In an attempt to better understand the sounds emitted by bowhead whales, researchers from the University of Washington deployed recording equipment off the East coast of Greenland from 2010-2014 and captured a vast library of audio recordings.
Image Credit: Kit Kovacs/Norwegian Polar Institute
As it would seem, the extensive efforts paid off. The researchers purportedly discerned more than 184 unique songs uttered by the bowhead whales, illuminating a diverse music library more advanced than that of any other known whale species on Earth, including humpbacks.
The team published their exciting findings in the journal Biology Letters this week.
“If humpback whale song is like classical music, bowheads are jazz,” said study lead author Kate Stafford from the University of Washington’s Applied Physics Laboratory.
“The sound is more freeform. And when we looked through four winters of acoustic data, not only were there never any song types repeated between years, but each season had a new set of songs.”

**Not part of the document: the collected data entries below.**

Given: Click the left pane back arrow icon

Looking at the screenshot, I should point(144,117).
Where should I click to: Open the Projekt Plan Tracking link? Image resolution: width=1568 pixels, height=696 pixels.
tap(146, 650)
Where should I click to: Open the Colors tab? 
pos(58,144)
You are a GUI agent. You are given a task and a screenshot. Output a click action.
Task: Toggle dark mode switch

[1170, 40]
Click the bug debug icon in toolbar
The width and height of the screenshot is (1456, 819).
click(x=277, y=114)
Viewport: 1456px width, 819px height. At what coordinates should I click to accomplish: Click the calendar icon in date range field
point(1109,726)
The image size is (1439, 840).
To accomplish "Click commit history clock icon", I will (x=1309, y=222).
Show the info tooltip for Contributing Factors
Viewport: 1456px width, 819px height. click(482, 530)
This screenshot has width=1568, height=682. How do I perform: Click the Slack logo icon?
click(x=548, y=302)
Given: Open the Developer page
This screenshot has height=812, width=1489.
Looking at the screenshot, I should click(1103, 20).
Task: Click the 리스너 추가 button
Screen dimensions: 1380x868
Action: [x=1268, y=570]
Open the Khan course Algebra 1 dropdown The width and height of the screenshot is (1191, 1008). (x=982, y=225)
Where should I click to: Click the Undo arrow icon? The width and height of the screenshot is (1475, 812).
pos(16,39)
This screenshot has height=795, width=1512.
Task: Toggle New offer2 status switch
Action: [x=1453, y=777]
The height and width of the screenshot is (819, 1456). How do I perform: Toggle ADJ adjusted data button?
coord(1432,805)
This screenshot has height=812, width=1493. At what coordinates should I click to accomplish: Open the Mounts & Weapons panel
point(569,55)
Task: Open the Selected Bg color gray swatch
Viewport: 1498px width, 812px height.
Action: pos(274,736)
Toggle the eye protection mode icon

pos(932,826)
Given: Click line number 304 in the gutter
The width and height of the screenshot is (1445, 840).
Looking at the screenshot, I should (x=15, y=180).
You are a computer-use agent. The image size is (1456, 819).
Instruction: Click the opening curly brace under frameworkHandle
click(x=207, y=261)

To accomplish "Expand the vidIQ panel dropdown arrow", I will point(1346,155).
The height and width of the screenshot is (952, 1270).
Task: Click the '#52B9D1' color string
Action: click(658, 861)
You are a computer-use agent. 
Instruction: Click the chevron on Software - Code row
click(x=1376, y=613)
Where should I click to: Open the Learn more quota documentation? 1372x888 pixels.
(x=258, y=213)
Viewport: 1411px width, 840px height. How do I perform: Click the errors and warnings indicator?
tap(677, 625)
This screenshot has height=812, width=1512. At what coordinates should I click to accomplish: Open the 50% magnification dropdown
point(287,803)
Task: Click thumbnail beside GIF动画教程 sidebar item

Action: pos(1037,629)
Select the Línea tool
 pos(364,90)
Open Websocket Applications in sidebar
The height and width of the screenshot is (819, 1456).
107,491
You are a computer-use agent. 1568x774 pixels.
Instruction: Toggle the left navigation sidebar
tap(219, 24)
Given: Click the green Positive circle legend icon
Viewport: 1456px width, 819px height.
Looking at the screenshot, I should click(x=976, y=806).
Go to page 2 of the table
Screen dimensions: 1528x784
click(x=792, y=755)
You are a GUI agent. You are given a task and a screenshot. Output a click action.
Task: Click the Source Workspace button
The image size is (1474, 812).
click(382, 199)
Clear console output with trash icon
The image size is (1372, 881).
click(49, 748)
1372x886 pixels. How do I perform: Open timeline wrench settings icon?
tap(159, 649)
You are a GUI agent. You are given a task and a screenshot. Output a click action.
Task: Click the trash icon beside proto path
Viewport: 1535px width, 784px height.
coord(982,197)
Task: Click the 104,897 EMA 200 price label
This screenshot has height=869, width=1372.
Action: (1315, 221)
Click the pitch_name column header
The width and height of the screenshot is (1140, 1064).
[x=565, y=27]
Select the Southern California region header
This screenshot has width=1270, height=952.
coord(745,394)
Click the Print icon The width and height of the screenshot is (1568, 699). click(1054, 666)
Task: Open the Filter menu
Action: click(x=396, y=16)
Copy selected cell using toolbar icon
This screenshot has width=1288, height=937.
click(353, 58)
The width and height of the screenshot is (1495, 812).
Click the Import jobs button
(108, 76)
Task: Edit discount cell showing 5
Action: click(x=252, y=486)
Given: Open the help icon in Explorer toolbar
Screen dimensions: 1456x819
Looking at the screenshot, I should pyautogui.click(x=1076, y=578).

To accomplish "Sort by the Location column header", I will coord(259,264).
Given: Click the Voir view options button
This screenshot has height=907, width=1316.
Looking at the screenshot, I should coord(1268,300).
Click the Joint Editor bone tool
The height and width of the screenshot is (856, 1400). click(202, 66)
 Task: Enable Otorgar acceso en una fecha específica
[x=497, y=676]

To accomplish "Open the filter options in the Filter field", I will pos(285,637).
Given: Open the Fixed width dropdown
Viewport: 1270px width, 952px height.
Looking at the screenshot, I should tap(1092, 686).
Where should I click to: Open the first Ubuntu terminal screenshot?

Citing the study, the bowhead whales would regularly sing from late Fall until early Spring, and the researchers noted that the whales did so more frequently during the later years of recording then when they first began.
But perhaps the most attention-grabbing detail involved the sheer number of different songs these creatures sang.
“We were hoping when we put the hydrophone out that we might hear a few sounds,” Stafford added. “When we heard, it was astonishing: Bowhead whales were singing loudly, 24 hours a day, from November until April. And they were singing many, many different songs.”
The study uncovers a treasure trove of information concerning bowhead whale behavior, but it also raises a substantial number of questions that the researchers hope to answer in the future.
For example, they’d like to learn why bowhead whales sing so many different songs. Furthermore, they’d love to decode the songs to determine why the whales sing them and what they could mean.
It should be interesting to see what kinds of answers future research may uncover, but in the meantime, everything remains a mystery.